As he cries out “I’m sorry!” another trooper shocks him again with the stun gun and warns him he will do it again “if you don’t put your f****** hands behind your back!”
One trooper briefly drags him across the ground facedown after his legs have been shackled and his hands cuffed behind his back. He is then left lying on his front for nine minutes, moaning.
The troopers then use sanitiser wipes to remove his blood from their hands and faces, with one heard saying: “I hope this guy ain’t got f****** Aids.”
Several minutes pass without Mr Greene on camera before he appears limp and unresponsive, bleeding from his head and face, before being put on an ambulance gurney and cuffed to the siderail.
There were six troopers at the scene of the arrest, but not all had their body cameras on and the microphone cuts out at times making it unclear what is happening when Mr Greene is offscreen.
Mr Greene’s mother, Mona Hardin, said on Wednesday: “They murdered him. It was set out, it was planned.”
“He didn’t have a chance. Ronnie didn’t have a chance. He wasn’t going to live to tell about it."
Lee Merritt, an attorney for the Greene family, said that the footage had some of the same hallmarks as the George Floyd video, including “the length of it, the sheer brutality of it” and said that Mr Greene was apologising in an attempt to surrender.
A spokesperson for the Louisiana State Police declined to comment to the Associated Press due to the federal investigation.
An administrative investigation was not opened until 474 days after Mr Greene’s death, with officials initially arguing that the use of force was justified. One described it as “awful, but lawful”.
Mr Greene’s family has filed a federal wrongful-death lawsuit alleging troopers “brutalised” him, and “left him beaten, bloodied, and in cardiac arrest” before covering up the cause of death.
They released graphic photographs of his body on a gurney, showing deep bruises and cuts on his face and head.
In the incident on 10 May 2019, Mr Greene failed to pull over for a traffic violation and led police on a chase at speeds of over 115mph through rural highways.
Trooper Dakota DeMoss warned over the radio: “We got to do something. He’s going to kill somebody.”
When the chase ends Mr DeMoss and Master Trooper Chris Hollingsworth rush towards the vehicle. Mr Greene can be heard in the footage repeating: “OK, OK, I’m sorry.”
After being shocked in the vehicle, Mr Greene is wrestled to the ground as he exits the SUV. Mr Hollingsworth strikes him multiple times. Trooper Kory York then dragged him by the leg shackles after he is cuffed.
Mr York was suspended without pay for 50 hours for the dragging and for improperly deactivating his body camera. He told investigators the device was beeping loudly and his “mind was on other things”.
In a separate recording obtained by the Associated Press, Mr Hollingsworth can be heard telling a colleague at the office that “he beat the ever-living f*** out of” Mr Greene.

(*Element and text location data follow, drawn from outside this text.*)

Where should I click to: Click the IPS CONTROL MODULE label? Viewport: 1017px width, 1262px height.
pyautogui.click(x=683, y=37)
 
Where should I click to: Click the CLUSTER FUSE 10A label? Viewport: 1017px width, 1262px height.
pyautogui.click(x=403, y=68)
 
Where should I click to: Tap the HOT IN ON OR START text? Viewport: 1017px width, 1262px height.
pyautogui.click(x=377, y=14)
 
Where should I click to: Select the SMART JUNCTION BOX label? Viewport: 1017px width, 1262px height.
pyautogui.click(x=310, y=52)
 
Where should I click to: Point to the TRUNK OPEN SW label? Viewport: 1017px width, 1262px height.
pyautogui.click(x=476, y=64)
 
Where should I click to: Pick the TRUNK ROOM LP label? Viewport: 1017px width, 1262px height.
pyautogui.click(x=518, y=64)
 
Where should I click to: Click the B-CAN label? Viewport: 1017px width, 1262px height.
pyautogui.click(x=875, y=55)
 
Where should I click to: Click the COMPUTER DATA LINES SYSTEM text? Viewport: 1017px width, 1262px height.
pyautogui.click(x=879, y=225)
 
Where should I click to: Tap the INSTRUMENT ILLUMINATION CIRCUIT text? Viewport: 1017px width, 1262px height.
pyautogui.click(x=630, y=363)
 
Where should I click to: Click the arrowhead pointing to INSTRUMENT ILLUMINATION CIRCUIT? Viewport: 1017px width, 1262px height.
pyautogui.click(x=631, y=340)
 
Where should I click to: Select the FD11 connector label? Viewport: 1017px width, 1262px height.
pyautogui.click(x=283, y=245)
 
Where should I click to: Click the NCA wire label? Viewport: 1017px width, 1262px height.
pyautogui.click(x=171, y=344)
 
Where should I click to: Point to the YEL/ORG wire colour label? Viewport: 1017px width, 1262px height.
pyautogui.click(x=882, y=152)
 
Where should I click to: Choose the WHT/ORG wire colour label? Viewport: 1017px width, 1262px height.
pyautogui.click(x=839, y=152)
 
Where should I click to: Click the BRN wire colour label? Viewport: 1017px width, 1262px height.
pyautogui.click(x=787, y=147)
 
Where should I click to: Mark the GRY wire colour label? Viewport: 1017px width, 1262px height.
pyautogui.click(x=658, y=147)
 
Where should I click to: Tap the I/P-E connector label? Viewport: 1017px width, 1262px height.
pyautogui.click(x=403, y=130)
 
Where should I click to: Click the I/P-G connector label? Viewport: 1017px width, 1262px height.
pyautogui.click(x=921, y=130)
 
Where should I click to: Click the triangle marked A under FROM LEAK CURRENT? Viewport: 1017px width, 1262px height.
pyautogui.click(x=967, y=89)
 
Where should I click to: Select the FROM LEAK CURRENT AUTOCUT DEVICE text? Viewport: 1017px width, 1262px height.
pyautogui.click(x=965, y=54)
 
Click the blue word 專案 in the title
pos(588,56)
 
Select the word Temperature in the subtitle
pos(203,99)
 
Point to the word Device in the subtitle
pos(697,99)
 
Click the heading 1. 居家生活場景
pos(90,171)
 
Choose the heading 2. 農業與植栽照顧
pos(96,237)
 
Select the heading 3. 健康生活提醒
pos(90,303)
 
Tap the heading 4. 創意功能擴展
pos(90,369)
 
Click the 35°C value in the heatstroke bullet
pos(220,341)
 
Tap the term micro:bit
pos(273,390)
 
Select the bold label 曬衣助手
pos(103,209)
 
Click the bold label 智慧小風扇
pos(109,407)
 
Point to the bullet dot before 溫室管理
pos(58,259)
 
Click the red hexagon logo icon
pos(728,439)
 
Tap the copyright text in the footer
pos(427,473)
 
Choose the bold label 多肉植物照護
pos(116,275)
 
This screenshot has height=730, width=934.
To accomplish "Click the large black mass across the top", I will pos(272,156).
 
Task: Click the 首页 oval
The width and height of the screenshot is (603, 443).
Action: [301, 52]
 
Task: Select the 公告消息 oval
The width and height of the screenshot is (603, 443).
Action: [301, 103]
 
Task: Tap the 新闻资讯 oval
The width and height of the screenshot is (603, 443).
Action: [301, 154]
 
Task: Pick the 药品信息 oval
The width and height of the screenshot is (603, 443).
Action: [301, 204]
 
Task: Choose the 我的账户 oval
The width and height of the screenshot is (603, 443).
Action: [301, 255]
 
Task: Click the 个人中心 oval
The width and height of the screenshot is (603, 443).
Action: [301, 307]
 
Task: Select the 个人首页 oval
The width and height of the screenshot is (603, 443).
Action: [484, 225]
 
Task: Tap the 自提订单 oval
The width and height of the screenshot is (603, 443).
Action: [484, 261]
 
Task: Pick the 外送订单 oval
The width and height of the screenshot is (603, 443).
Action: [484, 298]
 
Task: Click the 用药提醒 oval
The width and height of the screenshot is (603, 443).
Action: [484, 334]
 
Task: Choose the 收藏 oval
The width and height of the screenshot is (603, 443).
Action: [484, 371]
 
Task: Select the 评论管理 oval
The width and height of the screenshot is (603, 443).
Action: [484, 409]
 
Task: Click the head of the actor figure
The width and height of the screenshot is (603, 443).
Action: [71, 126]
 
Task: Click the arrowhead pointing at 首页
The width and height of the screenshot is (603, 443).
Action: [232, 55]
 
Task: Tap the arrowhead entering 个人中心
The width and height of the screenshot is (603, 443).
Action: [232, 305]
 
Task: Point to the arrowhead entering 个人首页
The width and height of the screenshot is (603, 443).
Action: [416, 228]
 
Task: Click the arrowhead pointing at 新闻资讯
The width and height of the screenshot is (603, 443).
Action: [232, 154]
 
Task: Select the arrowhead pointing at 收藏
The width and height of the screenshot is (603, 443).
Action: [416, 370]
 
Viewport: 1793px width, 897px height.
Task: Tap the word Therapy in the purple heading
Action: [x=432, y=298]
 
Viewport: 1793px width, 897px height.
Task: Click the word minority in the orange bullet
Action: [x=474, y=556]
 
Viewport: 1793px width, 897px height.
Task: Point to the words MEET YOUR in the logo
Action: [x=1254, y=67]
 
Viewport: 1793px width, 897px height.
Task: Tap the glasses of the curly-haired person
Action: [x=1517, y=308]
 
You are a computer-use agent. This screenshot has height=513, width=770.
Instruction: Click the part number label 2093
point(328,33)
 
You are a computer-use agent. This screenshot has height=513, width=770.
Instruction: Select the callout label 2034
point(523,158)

“Choked him and everything else trying to get him under control,” the trooper is heard saying. “He was spitting blood everywhere, and all of a sudden he just went limp.”
Mr Hollingsworth later died in a single-vehicle highway crash that happened hours after he learned he would be fired for his part in the incident.
Mr DeMoss, meanwhile, was arrested in connection with a separate police pursuit last year in which he and two other troopers allegedly used excessive force while handcuffing a motorist.
It is still unclear exactly what caused Mr Greene’s death.
Union Parish Coroner Renee Smith told the Associated Press in 2020 that his death was ruled accidental and attributed to cardiac arrest, though his file, written before her time in office, said it was due to a car crash and there was no mention of a struggle with police.
A separate medical report says that Mr Greene was dead on arrival at the hospital. A doctor noted at the time that a police account that he had died after crashing into a tree did not add up given the two stun gun prongs in his back.